Exercise tasks:
1. In the passage on Billy Graham, where did Graham meet Ruth Bell?
2. Quote the passage on Billy Graham word for word, beginning at the words "It is not suggested" and stopping after the words "they usually are.".
3. Write what comes next in the passage on Billy Graham, picking up after its final sentence.

Selected excerpt:
________________
It is not suggested that Graham had any notion of Ham’s secular obsessions or that he was aware of anything except “the majesty of God, I think, that hit me as I heard Ham preach about it.” Graham’s own conversion shares the peculiarity of his later evangelistic successes: the conversion of people already pious Christians. In the crusades, it is not reckoned that Jew or Moslem or Hindu will depart from error and it is hard not to believe that most of the thousands entering the tabernacle, astrodome, or playing field are more than “almost persuaded” as they enter. The “coming forth” to sign with Christ as your “personal Savior” is what the event is all about. It takes up most of the time when the lines are long, as they usually are.
Pauline, the first love, could not go along with the way salvation took hold of Graham, and she eventually “married an army aviator…who soon joined Cal-Tex Oil. Her life with him then proceeded as an uninterrupted thirty-year gambol of champagne receptions in Singapore patio gardens, sundown parties on the jasmine-spilled terraces of Kuala Lumpur.”
The conversion meant preaching, Bob Jones College, and later the Florida Bible Institute where Graham met Emily, a plausible religious girl, but alas another heartache. Emily gradually began to “evince certain signs of restiveness.” When she broke with him, the expression on Graham’s face “was that of a harpooned seal.” Traumas gathered but never without the provision of the instruction that might be gained from them. At the Bible Institute two young Christians were discovered in a situation of “serious moral defection.” Proper deportment in matters of language, smoking, drinking, and sex as the message of the Crucifixion no doubt did not begin with the shock at the Institute. In such matters, Graham always seems to be relearning what he has always known.
Graham found his mate in Ruth Bell, found her at Wheaton College in Illinois, “a doctrinal evangelical conservatory set in the tawny plains south of Chicago.” She was the daughter of Presbyterian missionaries in China, “born in the muddy provincial city of Tsingkiangpu in the wind-raked reaches of northeastern China.” Ruth seems to have had every quality hoped for. “Reared in such a running hyperbolic moral dialectic between their own churchly decorums and the lurid brutishness [of China] around them, Ruth and her sister were instilled somewhat precociously with a rather livid sense of righteousness and perdition.” One of Ruth’s uses for Graham turned out to be the very circumstances of the geography of her birth. It provided, then and now, a nice ornamental root of Chinese place names and exotic missionary anecdote to the scrabby shrub of Graham’s written and spoken discourse. “My wife, who was born and raised in China, recalls that in her childhood days tigers lived in the mountains.” And so on.
Validation by the powerful and well-known is a natural wish of one absorbed in number, one for whom any remaining pocket of smallness or obscurity is a defeat. And this need for validation will multiply in those lives that are marked by the exploitation of personality. Graham is anything but an exception. His “vulnerability was that, while he contended that he looked on all his associations now in government and commerce as mere openings for a fuller propagation of his ministry, at the same time he also was given to a compulsive entrancement with all those larger affairs and offices of the world.”
________________
Data section:
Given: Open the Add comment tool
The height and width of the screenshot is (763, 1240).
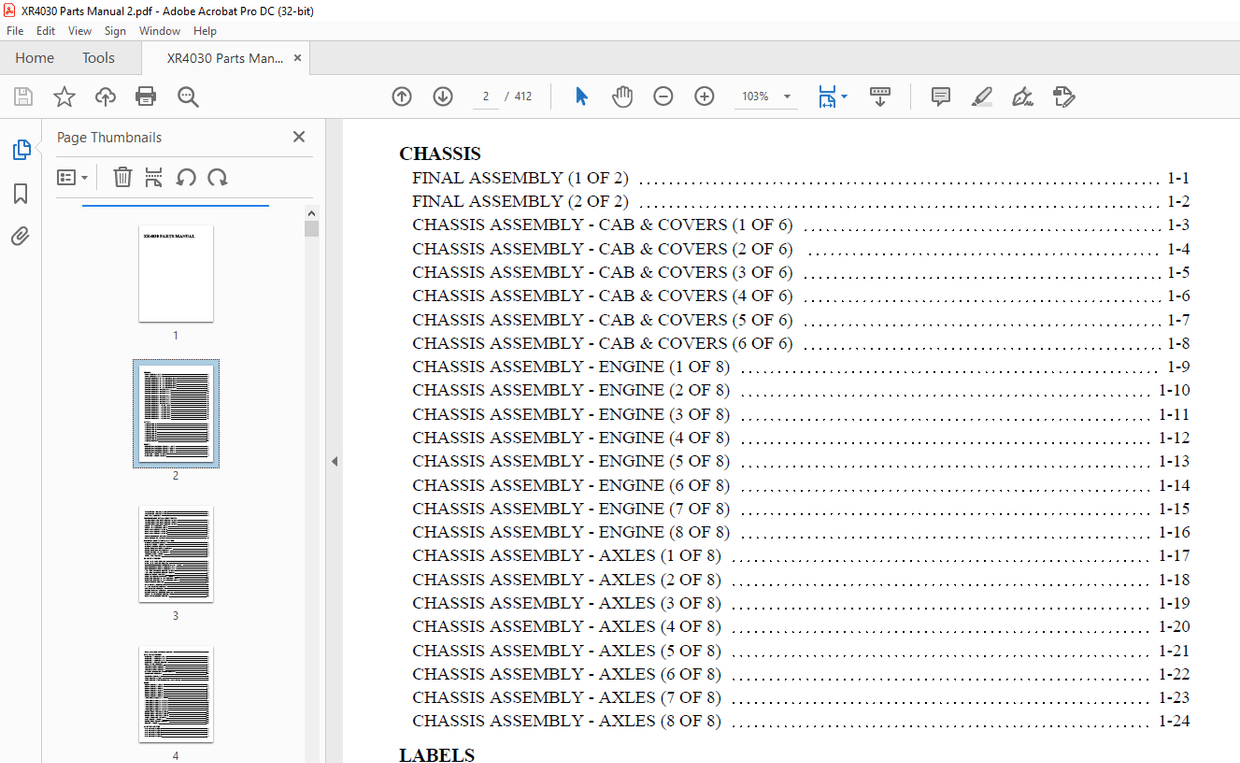Looking at the screenshot, I should [x=940, y=96].
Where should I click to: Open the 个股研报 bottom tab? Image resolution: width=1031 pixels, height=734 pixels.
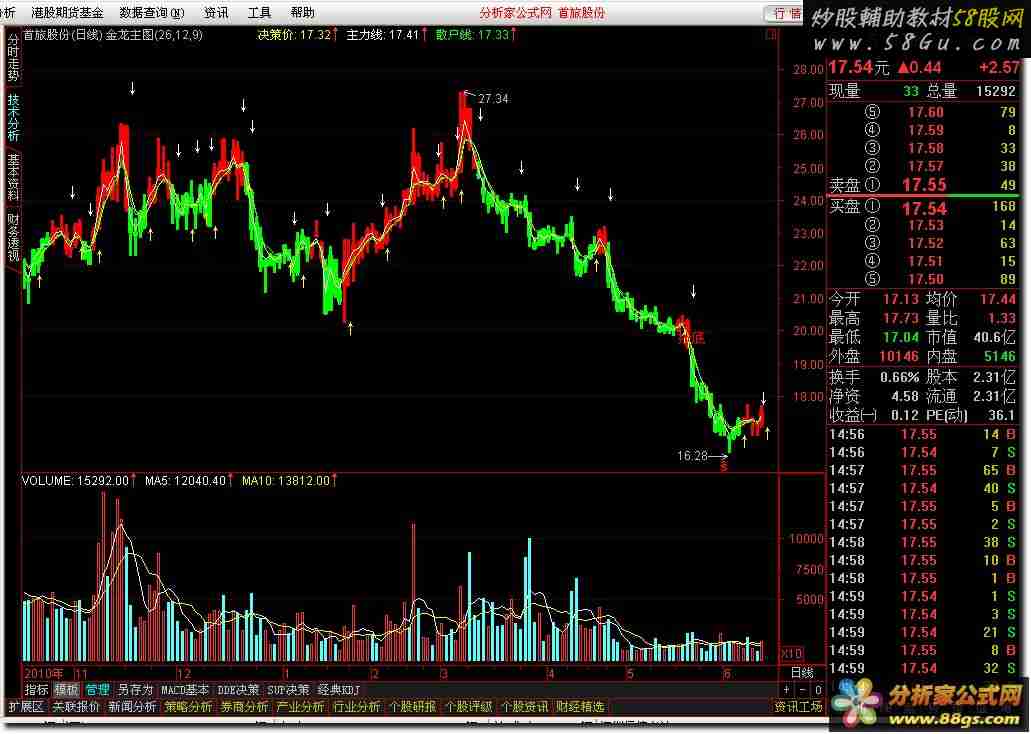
________________
Answers by task:
1. At Wheaton College in Illinois.

2.
It is not suggested that Graham had any notion of Ham’s secular obsessions or that he was aware of anything except “the majesty of God, I think, that hit me as I heard Ham preach about it.” Graham’s own conversion shares the peculiarity of his later evangelistic successes: the conversion of people already pious Christians. In the crusades, it is not reckoned that Jew or Moslem or Hindu will depart from error and it is hard not to believe that most of the thousands entering the tabernacle, astrodome, or playing field are more than “almost persuaded” as they enter. The “coming forth” to sign with Christ as your “personal Savior” is what the event is all about. It takes up most of the time when the lines are long, as they usually are.

3.
Current evangelism is as far as one can go in the pursuit of faith without works. Graham has brought to perfection the notion of a global parish, that is, no parish at all. He is relieved of the need to make private visits, to gather boxes of old clothes in the church basement, to perform weddings, bury the dead, to encourage rummage sales and pie-suppers. Not only is he relieved, but the saved are also, if they like, outside the demands of works in community with others. With their salvation kits, they are like patients making a single visit to a clinic and who are thereby recorded in the cure statistics. The commitment does not require one to attend Mass or to go about ringing doorbells, selling the Watch Tower, refusing blood transfusions and military service, making hasty recalculations of the procrastinating Day of Judgment.
In the matter of charities, the very rich Graham organization is again rather impersonal and drawn to the global and far-flung. Floods, earthquakes, and famines have brought forth checks from Minneapolis. The occasions are noted by John Pollock and others but since few figures are given perhaps the charities do not make a point in this world of digits. In many respects, evangelism itself is considered a charity. Under “social concerns” in the index to Pollock’s official biography, one is led to several pages that describe evangelistic conferences, given over for the most part to evangelism’s organizational and theoretical problems. The early civil rights movement, despite its religious groundings, did not seem to stir Graham—except perhaps to stir to alarm. Bleached optimism, complacency about the “greatness of America,” and the almost divine dispensation of citizenship, an aggressive acquiescence in the least adventurous possibilities of propriety: all of this gives to Graham a special whiteness of style.
In speaking of demonstrations, he was inclined to promote his own large gatherings. “I have been holding demonstrations myself for fifteen years—but in a stadium where it was legal.” At a meeting with Martin Luther King, he said, “So let me do my work in the stadium…and you do yours in the streets.” Perhaps Graham feared some usurpation of his authority and of the national attention as the cameras directed themselves to the hymn-singing “fellowship” in Selma and other southern cities.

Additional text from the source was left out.